Brain tumors are the leading cause of cancer-related death in children and young adults. Molecular genetic/genomic characteristics subclassify brain tumors, which associate with different outcomes and identify pathways for therapeutic options.

We present four new glial brain tumors with ROS1-GOPC gene fusion. Only 14 brain tumors with this variant, 7 adult and 7 pediatric, are published. Our tumors from 3 pediatric and one young adult were discovered by SNP microarray; confirmed by FISH or sequencing-based testing.
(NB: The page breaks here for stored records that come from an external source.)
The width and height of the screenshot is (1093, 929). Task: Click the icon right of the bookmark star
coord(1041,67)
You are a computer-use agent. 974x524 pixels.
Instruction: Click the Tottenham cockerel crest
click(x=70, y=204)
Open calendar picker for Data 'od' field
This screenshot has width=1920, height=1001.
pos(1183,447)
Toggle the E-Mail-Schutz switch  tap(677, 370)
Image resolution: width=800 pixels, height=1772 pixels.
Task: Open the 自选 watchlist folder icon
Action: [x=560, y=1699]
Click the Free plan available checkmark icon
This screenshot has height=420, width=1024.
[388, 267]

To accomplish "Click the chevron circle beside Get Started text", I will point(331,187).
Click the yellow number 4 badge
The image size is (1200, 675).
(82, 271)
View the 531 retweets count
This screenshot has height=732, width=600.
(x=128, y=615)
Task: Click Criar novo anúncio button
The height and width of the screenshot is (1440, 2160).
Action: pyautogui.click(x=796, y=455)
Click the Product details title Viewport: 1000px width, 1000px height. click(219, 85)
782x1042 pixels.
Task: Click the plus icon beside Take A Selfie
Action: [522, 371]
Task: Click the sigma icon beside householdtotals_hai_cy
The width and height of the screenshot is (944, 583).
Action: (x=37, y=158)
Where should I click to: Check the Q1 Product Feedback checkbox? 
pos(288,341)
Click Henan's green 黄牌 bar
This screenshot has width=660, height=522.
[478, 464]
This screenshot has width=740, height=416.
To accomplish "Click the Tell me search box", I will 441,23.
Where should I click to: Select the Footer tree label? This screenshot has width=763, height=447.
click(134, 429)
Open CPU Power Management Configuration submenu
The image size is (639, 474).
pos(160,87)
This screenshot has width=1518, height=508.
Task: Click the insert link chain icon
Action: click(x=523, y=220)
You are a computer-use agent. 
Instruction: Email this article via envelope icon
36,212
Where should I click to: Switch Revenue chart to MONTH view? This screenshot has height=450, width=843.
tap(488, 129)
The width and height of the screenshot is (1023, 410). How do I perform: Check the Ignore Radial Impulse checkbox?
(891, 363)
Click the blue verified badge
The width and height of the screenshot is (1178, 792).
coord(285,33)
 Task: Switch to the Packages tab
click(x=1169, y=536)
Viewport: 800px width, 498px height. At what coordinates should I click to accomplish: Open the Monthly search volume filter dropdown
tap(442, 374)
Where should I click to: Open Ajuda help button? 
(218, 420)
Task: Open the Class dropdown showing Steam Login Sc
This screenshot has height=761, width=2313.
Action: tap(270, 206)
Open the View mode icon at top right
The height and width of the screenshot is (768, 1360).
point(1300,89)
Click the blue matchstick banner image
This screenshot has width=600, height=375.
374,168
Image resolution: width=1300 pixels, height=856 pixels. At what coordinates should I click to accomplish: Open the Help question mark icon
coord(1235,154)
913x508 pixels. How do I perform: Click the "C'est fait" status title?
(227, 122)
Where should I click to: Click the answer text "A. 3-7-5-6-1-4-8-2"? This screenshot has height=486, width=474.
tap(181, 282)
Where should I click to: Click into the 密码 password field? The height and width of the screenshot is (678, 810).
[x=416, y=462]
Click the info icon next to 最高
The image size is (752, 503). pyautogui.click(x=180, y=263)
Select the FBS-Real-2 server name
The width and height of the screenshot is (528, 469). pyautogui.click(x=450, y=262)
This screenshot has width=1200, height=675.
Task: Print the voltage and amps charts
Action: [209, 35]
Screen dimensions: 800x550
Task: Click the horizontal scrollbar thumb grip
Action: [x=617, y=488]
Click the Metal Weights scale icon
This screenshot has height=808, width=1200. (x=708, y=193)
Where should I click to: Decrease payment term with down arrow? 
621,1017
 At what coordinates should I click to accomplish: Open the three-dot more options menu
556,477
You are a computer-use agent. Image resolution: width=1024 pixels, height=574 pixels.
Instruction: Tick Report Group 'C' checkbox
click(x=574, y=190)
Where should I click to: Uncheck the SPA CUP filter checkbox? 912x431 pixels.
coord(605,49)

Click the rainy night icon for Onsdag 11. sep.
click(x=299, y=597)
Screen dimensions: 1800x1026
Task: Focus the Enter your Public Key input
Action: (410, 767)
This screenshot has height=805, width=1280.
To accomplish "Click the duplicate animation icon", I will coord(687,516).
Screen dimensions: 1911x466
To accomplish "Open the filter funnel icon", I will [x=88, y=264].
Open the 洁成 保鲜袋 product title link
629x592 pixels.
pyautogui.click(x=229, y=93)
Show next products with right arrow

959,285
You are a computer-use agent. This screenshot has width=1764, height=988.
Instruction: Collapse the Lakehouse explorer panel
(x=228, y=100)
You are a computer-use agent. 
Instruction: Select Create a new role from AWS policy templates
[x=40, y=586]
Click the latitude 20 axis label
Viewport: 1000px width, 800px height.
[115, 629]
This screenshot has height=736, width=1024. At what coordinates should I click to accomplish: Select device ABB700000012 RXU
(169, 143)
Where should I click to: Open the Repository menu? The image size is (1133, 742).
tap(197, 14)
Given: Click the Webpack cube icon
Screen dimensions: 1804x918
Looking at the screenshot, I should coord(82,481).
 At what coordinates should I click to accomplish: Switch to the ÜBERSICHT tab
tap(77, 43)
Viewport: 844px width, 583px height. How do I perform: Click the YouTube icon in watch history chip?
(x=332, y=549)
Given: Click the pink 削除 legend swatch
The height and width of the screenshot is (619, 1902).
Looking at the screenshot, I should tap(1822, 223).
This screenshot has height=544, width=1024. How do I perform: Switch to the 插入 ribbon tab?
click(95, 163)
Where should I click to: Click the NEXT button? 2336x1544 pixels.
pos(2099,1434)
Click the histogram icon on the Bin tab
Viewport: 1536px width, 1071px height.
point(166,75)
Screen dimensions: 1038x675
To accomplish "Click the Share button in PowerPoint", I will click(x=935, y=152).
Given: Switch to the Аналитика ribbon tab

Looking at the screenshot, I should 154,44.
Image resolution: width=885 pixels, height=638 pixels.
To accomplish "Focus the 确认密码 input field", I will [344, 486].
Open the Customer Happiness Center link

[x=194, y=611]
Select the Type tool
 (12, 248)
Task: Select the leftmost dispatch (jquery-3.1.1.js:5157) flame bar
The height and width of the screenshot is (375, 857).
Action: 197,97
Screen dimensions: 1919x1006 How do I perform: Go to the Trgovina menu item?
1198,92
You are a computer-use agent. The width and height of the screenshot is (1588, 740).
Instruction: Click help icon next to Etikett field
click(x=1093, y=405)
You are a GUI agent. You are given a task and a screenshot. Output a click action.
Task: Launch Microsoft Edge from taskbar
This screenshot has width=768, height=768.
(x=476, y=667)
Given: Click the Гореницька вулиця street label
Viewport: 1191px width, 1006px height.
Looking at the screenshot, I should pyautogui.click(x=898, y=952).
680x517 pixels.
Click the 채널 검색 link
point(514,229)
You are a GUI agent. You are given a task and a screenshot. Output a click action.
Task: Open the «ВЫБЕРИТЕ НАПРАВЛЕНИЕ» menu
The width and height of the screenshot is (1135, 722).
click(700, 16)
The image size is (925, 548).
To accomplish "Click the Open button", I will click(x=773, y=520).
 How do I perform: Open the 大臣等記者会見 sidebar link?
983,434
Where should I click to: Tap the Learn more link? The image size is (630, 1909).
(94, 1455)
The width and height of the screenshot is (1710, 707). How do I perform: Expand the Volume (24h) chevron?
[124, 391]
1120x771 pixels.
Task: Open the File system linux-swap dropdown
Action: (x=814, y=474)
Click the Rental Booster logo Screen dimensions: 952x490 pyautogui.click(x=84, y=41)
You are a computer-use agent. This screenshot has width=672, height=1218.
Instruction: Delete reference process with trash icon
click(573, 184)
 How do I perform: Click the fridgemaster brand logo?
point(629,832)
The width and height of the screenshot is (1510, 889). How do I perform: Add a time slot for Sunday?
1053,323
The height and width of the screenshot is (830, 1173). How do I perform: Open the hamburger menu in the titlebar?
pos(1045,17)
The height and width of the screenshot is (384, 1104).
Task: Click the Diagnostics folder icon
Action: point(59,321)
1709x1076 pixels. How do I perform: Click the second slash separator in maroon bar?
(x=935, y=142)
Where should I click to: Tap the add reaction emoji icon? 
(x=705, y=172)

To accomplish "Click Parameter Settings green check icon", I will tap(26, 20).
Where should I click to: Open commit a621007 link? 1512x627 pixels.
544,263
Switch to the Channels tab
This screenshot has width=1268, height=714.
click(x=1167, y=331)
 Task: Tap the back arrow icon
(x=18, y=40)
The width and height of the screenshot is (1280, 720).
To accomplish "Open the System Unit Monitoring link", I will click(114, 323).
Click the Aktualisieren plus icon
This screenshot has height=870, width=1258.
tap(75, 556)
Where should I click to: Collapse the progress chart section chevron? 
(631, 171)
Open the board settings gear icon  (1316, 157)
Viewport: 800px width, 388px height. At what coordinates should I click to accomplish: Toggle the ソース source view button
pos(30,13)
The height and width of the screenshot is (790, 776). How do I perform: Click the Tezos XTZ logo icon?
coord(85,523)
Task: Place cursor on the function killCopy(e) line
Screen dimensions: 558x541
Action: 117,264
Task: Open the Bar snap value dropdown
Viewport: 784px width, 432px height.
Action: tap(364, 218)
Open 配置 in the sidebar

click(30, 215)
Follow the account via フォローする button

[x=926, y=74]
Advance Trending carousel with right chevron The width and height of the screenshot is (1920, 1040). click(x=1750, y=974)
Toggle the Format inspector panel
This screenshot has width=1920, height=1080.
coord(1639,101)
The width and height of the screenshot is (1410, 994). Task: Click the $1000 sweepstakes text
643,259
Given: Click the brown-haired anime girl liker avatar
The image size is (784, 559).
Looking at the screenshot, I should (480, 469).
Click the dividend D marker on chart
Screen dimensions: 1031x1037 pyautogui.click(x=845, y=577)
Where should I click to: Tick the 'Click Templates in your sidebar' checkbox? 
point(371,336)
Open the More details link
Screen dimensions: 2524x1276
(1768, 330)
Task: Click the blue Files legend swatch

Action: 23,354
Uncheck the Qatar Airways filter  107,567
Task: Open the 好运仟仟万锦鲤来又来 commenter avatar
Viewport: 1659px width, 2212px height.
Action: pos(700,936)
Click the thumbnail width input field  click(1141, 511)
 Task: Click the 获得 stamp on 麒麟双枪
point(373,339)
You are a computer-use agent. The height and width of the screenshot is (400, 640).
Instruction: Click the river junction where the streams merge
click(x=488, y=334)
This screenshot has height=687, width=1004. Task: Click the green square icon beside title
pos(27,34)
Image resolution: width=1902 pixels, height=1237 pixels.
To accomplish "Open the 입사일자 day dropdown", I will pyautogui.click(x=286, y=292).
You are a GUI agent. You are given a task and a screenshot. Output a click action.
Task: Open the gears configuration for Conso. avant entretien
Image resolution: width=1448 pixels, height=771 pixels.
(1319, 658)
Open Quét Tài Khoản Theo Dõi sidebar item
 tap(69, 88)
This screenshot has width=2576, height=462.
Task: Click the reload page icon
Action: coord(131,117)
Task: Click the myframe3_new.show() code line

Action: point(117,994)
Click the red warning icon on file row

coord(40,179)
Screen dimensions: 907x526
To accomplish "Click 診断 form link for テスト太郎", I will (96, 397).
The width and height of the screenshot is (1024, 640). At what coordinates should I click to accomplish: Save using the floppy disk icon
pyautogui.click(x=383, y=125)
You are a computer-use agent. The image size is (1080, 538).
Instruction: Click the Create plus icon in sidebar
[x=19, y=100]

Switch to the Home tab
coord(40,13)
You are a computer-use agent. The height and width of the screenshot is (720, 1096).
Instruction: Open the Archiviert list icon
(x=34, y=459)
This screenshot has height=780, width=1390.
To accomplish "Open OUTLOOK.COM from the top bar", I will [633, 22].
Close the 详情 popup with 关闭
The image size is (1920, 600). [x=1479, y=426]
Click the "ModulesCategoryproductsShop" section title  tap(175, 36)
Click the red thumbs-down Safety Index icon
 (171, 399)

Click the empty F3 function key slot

Reviewing data, we find that age at diagnosis ranged from congenital to 8th decade with pediatric cases 0-8 years. Most tumors with ROS1-GOPC fusion arise in midline brain structures, often thalamus and basal ganglia. Histopathological characterization is heterogeneous; tumor grade varied from low grade gliomas NOS to Grade IV glioblastoma (GBM). Microscopic descriptions often indicate different cell populations or regions with different morphologic characteristics. Ki67, a measure of proliferative activity, ranged from 1% to 40%. Chromosome analysis is reported in one tumor and available for two of our tumors. Recurrent loss of chromosome 1/1p, 5q, and 22 and gain of 5p, 8, 16, 20, and 7 is noted. Publicly available data from ROS1-GOPC positive tumors shows recurrent CDKN2A/B deletions, mutations of PTEN and TP53. Of 11 pediatric/young adult patients for which outcome information is available, 10 remain alive at time of report.

ROS1 rearrangement in non-small-cell lung cancers is targetable with the newer generation ROS1 inhibitors. ROS1 fusions in primary brain tumors may also be responsive to clinical intervention with kinase inhibitors.